Without image semantics, these rendering algorithms capturing only
low-level image characteristics (e.g., colors and textures) are
doomed to failure in well simulating the usually greatly flexible
and object-oriented techniques of artistic drawing and painting.
Accordingly, what is desired is a semantics-driven approach, which
takes advantage of the rich knowledge of the contents of input
images and applies them in painterly rendering.
SUMMARY OF THE INVENTION
[0040] According to one embodiment, the present invention is
directed to a system and method for semantics-driven painterly
rendering. The input image is received under control of a computer.

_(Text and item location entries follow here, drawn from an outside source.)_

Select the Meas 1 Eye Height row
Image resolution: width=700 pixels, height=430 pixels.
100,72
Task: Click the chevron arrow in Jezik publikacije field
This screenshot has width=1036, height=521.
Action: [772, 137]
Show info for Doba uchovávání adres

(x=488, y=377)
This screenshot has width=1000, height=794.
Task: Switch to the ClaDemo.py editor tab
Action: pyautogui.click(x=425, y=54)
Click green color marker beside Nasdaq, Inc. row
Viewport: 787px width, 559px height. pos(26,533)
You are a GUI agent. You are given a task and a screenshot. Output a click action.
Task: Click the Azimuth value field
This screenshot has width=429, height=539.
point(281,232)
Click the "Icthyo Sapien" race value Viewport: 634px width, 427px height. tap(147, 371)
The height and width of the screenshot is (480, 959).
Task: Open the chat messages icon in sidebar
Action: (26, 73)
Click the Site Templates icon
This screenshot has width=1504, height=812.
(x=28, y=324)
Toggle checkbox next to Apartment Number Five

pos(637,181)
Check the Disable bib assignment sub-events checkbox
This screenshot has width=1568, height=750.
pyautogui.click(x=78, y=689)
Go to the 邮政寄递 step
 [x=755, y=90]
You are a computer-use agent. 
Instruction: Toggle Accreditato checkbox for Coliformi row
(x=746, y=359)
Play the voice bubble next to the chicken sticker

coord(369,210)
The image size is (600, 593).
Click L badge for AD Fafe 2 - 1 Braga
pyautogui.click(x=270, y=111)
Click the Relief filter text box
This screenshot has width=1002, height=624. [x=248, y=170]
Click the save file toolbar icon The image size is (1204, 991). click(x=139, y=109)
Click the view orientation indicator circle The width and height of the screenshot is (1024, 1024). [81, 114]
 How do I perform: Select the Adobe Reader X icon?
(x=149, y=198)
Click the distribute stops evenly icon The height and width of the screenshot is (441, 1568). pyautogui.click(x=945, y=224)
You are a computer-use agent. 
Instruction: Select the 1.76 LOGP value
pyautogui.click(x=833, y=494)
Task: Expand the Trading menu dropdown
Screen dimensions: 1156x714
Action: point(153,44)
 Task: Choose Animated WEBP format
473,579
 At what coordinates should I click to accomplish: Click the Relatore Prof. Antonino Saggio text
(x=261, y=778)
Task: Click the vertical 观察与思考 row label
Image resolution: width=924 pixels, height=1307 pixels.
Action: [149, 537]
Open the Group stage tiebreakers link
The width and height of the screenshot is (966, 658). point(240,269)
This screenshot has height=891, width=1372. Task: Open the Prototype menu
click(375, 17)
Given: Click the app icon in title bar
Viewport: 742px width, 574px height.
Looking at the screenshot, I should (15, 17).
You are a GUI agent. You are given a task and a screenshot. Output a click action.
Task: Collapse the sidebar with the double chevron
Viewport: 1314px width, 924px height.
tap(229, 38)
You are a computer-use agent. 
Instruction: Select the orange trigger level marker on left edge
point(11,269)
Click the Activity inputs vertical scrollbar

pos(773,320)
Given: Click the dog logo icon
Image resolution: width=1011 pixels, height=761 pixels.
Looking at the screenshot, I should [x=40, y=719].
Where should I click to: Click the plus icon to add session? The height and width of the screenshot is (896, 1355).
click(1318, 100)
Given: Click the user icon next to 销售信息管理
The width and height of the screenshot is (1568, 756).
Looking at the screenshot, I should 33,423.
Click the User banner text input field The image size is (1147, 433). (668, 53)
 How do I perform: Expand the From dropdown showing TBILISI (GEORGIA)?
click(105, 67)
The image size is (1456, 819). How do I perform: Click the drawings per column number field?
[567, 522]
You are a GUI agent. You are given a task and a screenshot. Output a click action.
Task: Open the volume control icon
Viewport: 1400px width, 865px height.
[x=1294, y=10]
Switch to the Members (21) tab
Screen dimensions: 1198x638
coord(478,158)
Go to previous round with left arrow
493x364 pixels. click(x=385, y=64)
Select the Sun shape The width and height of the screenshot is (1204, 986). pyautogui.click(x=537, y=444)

It is then interactively parsed into a parse tree representation. A
sketch graph and an orientation field is automatically computed and
attached to the parse tree. A sequence of brush strokes are
automatically selected from a brush dictionary according to
information in the parse tree. A painterly-looking image is then
automatically synthesized by transferring and synthesizing the
brush stroke sequence according to information in the parse tree,
including the sketch graph and the orientation field, and output
under control of the computer.
[0041] According to one embodiment of the invention, the parse tree
is a hierarchical representation of the constituent components
(e.g., regions, curves, objects) in the input image, with its root
node corresponding to the whole scene, and its leaf nodes
corresponding to the atomic components under a certain resolution
limit. There is an occlusion relation among the nodes, in the sense
that some nodes are closer to the camera than the others.
[0042] According to one embodiment of the invention, the parse tree
is extracted in an interactive manner between the computer and the
user, via a graphical user interface. Each node in the parse tree
is obtained through an image segmentation, object recognition, and
user correction process.
[0043] According to one embodiment of the invention, the sketch
graph correspond to the boundaries between different
regions/objects and the structural portion of the input image.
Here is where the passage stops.